▸ **Available records**:
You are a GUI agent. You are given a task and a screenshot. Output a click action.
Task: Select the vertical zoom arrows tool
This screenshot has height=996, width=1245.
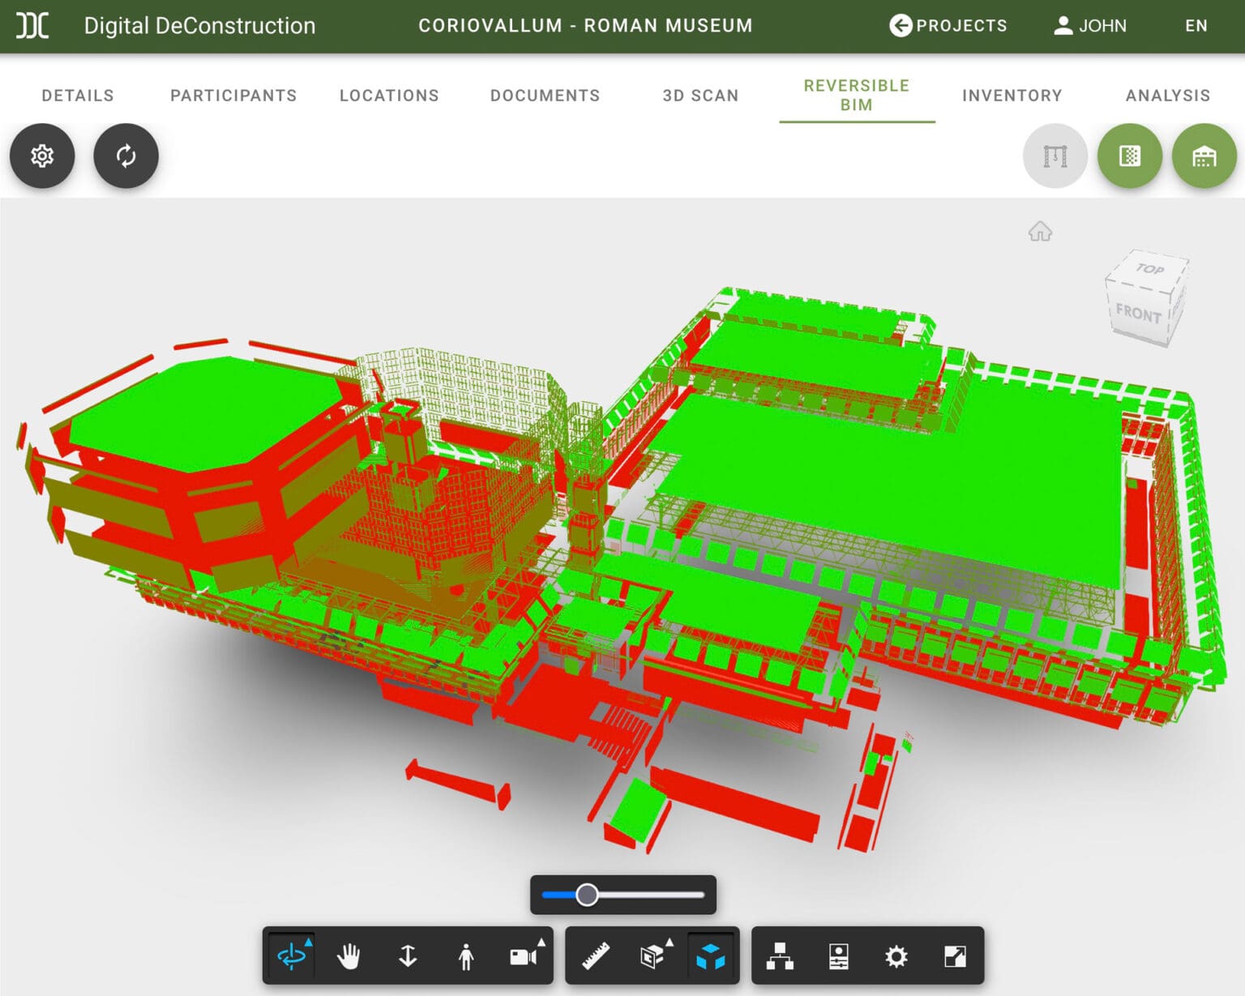click(408, 955)
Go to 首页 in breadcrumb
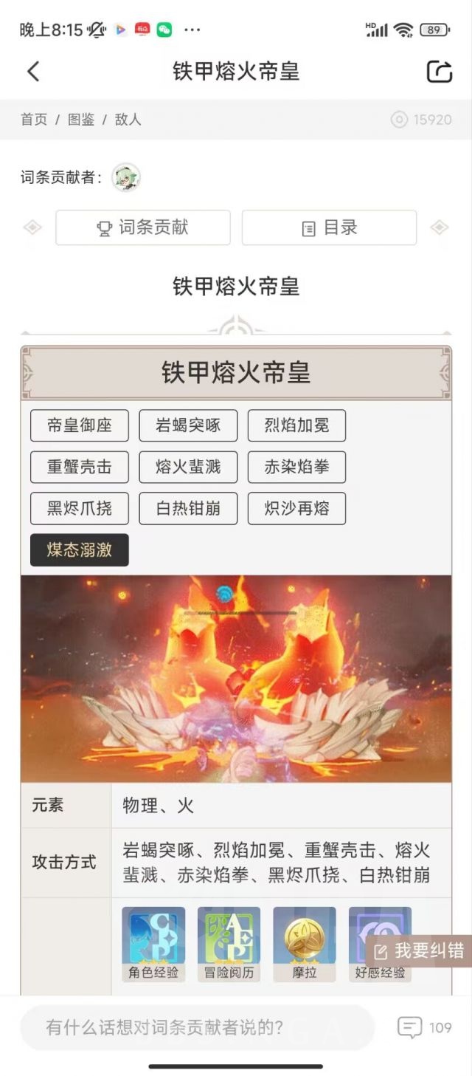This screenshot has height=1076, width=472. [x=34, y=120]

▸ **What you have to do**:
Without the pictures, restate all the entries above exactly.

▸ **Task result**:
You are a GUI agent. You are given a task and a screenshot. Output a click action.
Task: Select the vertical zoom arrows tool
This screenshot has height=996, width=1245.
click(408, 955)
Go to 首页 in breadcrumb
This screenshot has height=1076, width=472. [x=34, y=120]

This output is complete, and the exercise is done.